- **Work item**: In the material below, count the lines where the word "page" appears. Nothing but the number, please.

★ ★ ★ ★ ★

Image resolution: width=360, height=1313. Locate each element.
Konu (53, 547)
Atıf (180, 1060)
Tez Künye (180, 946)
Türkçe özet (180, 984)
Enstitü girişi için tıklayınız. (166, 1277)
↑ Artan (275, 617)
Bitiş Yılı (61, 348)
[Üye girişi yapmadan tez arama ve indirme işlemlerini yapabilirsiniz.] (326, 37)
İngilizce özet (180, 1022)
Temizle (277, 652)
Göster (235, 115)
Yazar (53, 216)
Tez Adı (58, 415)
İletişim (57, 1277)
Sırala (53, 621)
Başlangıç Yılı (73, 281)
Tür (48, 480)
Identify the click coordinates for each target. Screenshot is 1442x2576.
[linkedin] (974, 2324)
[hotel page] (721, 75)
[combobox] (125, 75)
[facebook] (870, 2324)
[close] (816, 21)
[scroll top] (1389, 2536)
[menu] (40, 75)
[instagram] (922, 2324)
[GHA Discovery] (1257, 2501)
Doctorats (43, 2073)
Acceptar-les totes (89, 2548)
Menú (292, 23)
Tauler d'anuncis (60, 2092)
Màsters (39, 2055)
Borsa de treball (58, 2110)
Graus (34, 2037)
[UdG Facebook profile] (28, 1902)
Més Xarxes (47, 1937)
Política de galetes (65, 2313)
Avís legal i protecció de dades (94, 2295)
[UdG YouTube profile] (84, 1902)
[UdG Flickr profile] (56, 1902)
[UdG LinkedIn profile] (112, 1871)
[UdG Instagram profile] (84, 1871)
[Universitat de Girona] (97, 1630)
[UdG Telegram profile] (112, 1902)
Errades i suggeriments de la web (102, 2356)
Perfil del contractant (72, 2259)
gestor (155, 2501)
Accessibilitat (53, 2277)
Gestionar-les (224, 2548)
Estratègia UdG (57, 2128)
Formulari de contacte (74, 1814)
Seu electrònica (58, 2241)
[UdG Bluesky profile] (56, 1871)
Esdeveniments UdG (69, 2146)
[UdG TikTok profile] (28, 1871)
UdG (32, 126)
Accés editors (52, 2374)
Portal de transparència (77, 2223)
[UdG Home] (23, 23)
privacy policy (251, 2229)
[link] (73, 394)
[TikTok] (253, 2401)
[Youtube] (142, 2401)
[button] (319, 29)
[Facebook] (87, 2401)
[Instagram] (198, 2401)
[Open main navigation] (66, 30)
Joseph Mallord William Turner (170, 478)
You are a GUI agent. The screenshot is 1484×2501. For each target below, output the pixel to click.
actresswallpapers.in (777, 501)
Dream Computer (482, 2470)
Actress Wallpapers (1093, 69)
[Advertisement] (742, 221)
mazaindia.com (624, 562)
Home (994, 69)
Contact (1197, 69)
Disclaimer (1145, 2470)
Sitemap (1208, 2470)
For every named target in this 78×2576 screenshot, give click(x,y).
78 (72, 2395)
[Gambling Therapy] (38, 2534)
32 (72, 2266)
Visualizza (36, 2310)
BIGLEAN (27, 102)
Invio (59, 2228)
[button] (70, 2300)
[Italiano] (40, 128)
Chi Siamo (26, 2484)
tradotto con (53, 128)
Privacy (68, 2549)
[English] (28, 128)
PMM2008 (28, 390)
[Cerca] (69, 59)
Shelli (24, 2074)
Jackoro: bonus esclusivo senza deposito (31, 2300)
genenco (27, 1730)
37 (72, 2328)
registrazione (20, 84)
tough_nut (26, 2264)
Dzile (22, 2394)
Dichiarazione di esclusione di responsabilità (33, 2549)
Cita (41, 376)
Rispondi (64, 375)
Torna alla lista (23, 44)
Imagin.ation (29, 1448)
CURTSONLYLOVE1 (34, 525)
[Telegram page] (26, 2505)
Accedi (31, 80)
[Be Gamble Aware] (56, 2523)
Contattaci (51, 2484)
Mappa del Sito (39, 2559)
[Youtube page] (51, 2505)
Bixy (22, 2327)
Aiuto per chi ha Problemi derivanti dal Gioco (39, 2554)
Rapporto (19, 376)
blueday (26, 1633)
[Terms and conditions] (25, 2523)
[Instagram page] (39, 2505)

★ ★ ★ ★ ★

- **Answer area**: 4